Sunday, October 28, 2012

Thornton'dan sanat piyasası hakkında yazMAmak için 10 neden

Bir süredir Sanat Dünyasında Yedi Gün'ün yazarı Sarah Thornton'ın sayfasından duyuruları takip ediyorum. Bir hafta kadar önce bu başlıktaki duyuru geldi, buna göre Thornton sanat piyasası konusunda yazmaktan uzaklaşmak istiyor ve bunu da yüzlerce olduğunu söylediği sebeplerden on tanesini vererek açıklıyor. Aslında kitaptaki ilk bölümde bu sebeplerin bir kaçından ve daha bir çok başka konudan zaten bahsediyordu. Ancak bu makale hem bir açık mektup kıvamında hem de bahsettiği sorunları daha çarpıcı bir şekilde ifade etmiş. "Sanat piyasası" kavramındaki sanat ve piyasa sözcüklerinin ne kadar ayrıştığının bir göstergesi olarak önemli bir makale diye düşünüyorum.

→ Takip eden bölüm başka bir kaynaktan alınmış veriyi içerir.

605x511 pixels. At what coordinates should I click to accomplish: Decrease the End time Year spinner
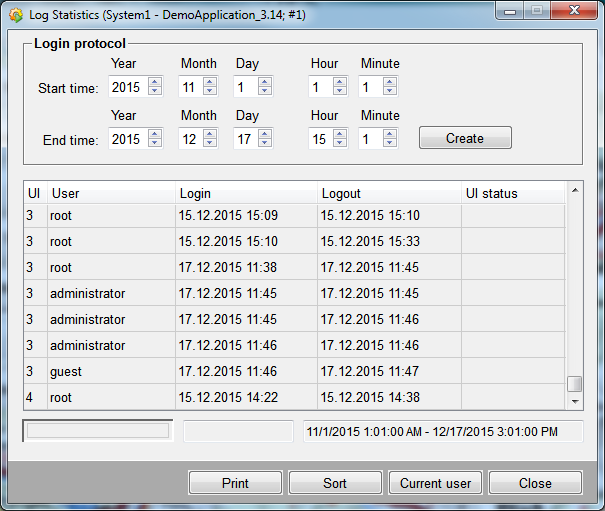[154, 143]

Asıl metin TAR Magazine adlı bir dergide yayınlanmış ve Sherrie Levine'in aşağıda 2. kısımda bahsedilen işinin bir fotoğrafı da dergideki sayfada mevcut,

Top 10 reasons NOT to write about the art market

Aşağıdaki çeviri bana ait, çeviriye ve makaleye dair yorumlarınızı bekliyorum.

Son bir kaç yıldır çeşitli yayınlar için sanat piyasasını inceliyor ve yorumlar yazıyorum. Bir sosyolog olarak, sanatın ve sanatçıların etrafında dönüp duran ekonomik dinamikleri çok ilginç bulduğumu söyleyebilirim. Bununla birlikte, aşağıda on tanesini verdiğim yüzlerce sebep dolayısıyla bu tür bir gazetecilikten uzaklaşmaya karar verdim.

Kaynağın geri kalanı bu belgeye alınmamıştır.